European Potato Prices Collapse to EUR15 per Tonne Amid Weak Demand

The European open-market price for potatoes has fallen to its lowest level in recent memory, with a tonne fetching just €15 compared to €150 a year ago, according to Belgian agricultural organisation Boerenbond.
Industry experts say the collapse is driven by a combination of abundant supply and sharply reduced industrial demand. Favourable weather conditions across north-western Europe have produced a bumper harvest, but processors report no appetite for additional volumes.
“At this price, you can’t even cover the harvesting costs,” said Pieter Van Oost, an expert with Boerenbond for Brussel Times. The organisation estimates that while one hectare of potatoes currently generates around €600 in revenue at open-market prices, production costs — including seed, fertiliser, pest control and harvesting — can reach €6,000 per hectare.

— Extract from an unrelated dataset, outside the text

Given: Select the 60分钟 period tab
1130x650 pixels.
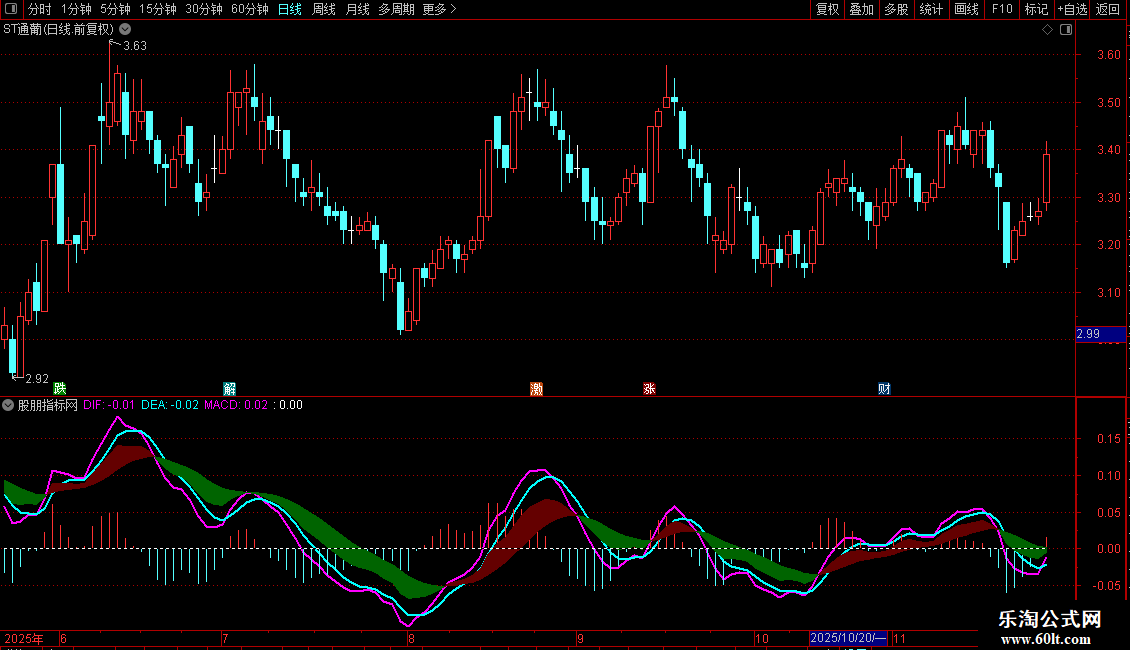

The downturn has been particularly severe for early potatoes, which are now being harvested. These varieties must be processed immediately as they cannot be stored. Around 60–70% of early potatoes are sold under pre-agreed contracts to processors, mainly frozen fry manufacturers. These contracts, negotiated at the end of last year when the industry was performing strongly, still cover production costs. However, the remainder of the crop enters the open market, where prices are dictated by oversupply.
Boerenbond reports that Belgian, German, and Dutch processors require 500,000 tonnes less pre-cooked potato products this season than last. The reasons remain unclear, though industry sources point to increased competition from Asian producers, particularly in China and India, as well as currency and trade pressures. A strong euro is making EU frozen fries less competitive in export markets, while ongoing trade tensions are also weighing on sales.
The early potato segment represents only a fraction of total European output. The bulk of the harvest — storage potatoes, which can be kept until late spring — will be lifted from late September onwards. Current field conditions suggest these later crops will also deliver high yields, raising the prospect of continued pressure on open-market prices well into 2026.